# Exercise:
Which lines run from the start of the data below to the line containing "The image size is (1568, 453)."? Set them down exactly, with none added.

[Saved data entries]
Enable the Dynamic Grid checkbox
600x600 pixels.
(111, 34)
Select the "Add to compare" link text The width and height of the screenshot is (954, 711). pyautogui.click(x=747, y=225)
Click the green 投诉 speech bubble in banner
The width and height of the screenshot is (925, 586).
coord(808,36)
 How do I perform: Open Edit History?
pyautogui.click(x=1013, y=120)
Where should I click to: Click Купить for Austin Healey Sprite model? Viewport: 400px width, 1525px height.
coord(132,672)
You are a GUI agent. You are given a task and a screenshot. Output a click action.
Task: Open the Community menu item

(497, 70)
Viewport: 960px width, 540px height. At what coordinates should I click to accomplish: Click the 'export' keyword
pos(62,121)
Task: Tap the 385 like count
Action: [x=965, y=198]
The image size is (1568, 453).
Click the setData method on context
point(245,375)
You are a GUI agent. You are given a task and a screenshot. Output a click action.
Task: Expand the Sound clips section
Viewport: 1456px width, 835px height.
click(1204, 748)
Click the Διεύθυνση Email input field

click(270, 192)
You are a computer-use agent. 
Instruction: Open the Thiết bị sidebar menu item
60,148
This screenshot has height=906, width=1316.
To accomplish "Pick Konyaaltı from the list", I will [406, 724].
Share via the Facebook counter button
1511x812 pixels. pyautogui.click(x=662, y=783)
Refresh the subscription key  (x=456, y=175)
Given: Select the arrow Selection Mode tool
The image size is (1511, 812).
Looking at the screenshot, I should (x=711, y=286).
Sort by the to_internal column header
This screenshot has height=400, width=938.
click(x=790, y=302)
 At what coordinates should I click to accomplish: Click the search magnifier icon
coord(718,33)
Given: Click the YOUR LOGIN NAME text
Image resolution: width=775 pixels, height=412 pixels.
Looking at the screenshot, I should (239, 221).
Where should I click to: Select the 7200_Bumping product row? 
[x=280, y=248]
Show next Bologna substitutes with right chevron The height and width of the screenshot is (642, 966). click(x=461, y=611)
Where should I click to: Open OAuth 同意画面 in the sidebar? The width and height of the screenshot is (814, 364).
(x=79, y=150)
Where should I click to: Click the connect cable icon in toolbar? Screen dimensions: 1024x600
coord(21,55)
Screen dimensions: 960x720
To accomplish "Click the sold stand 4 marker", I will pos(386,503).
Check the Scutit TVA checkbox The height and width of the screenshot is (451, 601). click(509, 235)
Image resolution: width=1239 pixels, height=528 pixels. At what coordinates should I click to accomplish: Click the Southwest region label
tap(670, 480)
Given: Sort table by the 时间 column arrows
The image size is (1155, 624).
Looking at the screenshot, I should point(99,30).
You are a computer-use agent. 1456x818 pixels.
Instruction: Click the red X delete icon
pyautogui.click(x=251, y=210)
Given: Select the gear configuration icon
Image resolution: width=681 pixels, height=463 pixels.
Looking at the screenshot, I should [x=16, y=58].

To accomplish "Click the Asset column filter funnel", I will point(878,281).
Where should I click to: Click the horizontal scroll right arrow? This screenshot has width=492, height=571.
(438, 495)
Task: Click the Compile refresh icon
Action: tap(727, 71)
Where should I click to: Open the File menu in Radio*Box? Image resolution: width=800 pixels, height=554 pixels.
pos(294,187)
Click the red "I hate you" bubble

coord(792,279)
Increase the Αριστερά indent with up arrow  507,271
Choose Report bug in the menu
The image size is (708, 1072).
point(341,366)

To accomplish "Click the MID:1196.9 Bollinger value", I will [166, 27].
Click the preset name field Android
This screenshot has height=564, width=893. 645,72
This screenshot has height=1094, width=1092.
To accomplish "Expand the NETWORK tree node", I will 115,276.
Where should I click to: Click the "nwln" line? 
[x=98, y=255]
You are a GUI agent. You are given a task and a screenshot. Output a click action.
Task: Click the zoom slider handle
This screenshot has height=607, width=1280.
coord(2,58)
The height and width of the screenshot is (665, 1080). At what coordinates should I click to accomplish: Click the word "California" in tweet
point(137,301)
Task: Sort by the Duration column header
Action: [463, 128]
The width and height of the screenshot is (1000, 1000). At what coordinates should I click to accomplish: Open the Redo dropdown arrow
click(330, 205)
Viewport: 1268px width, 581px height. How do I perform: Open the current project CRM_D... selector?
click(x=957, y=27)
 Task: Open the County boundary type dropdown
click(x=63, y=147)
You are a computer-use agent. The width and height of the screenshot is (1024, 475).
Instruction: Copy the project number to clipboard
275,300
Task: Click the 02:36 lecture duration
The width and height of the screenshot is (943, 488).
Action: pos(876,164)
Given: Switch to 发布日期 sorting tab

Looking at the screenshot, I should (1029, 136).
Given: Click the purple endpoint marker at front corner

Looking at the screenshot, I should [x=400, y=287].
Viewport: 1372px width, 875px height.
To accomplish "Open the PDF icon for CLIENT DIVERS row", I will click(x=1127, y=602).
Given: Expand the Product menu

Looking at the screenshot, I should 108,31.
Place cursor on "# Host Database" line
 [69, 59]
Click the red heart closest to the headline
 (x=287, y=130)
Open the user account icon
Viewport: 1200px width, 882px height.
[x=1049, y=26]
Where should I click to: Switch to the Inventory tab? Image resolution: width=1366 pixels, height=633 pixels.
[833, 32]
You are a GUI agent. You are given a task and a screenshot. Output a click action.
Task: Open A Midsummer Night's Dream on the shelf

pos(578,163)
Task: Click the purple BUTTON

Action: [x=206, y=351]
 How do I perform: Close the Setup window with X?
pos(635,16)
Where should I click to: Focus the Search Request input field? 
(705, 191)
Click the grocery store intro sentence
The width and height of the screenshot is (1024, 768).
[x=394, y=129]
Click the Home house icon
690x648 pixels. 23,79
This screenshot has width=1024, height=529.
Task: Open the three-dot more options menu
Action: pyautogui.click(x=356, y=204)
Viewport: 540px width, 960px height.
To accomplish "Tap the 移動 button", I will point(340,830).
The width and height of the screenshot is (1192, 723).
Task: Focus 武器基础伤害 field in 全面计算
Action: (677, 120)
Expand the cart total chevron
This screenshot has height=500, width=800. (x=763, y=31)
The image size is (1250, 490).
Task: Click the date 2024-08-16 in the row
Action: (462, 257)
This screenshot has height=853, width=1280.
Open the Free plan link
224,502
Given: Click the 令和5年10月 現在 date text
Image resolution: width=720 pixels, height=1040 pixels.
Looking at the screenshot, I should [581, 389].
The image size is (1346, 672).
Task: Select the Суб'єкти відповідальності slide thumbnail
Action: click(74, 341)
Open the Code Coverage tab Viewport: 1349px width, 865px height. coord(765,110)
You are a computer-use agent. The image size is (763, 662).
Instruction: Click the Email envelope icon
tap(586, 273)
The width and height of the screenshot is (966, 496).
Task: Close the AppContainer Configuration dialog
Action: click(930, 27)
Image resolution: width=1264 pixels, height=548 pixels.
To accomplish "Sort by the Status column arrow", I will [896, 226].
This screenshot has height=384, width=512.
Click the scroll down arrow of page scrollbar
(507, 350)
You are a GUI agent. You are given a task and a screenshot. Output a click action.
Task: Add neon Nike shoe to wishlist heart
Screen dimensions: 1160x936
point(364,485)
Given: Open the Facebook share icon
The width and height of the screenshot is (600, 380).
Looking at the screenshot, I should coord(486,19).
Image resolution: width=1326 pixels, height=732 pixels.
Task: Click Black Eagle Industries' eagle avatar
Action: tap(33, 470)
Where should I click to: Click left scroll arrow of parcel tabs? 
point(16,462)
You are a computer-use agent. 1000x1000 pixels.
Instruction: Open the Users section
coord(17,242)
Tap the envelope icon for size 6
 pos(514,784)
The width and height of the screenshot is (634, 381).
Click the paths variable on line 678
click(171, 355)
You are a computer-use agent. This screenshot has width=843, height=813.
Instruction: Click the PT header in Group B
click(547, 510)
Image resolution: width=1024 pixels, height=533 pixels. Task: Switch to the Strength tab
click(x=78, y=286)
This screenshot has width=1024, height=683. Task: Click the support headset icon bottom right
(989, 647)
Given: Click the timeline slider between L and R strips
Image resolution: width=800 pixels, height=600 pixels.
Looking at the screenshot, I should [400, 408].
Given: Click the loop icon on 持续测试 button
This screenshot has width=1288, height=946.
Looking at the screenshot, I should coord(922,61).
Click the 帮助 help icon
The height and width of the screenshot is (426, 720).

# Answer to the problem:
Enable the Dynamic Grid checkbox
600x600 pixels.
(111, 34)
Select the "Add to compare" link text The width and height of the screenshot is (954, 711). pyautogui.click(x=747, y=225)
Click the green 投诉 speech bubble in banner
The width and height of the screenshot is (925, 586).
coord(808,36)
 How do I perform: Open Edit History?
pyautogui.click(x=1013, y=120)
Where should I click to: Click Купить for Austin Healey Sprite model? Viewport: 400px width, 1525px height.
coord(132,672)
You are a GUI agent. You are given a task and a screenshot. Output a click action.
Task: Open the Community menu item

(497, 70)
Viewport: 960px width, 540px height. At what coordinates should I click to accomplish: Click the 'export' keyword
pos(62,121)
Task: Tap the 385 like count
Action: [x=965, y=198]
The image size is (1568, 453).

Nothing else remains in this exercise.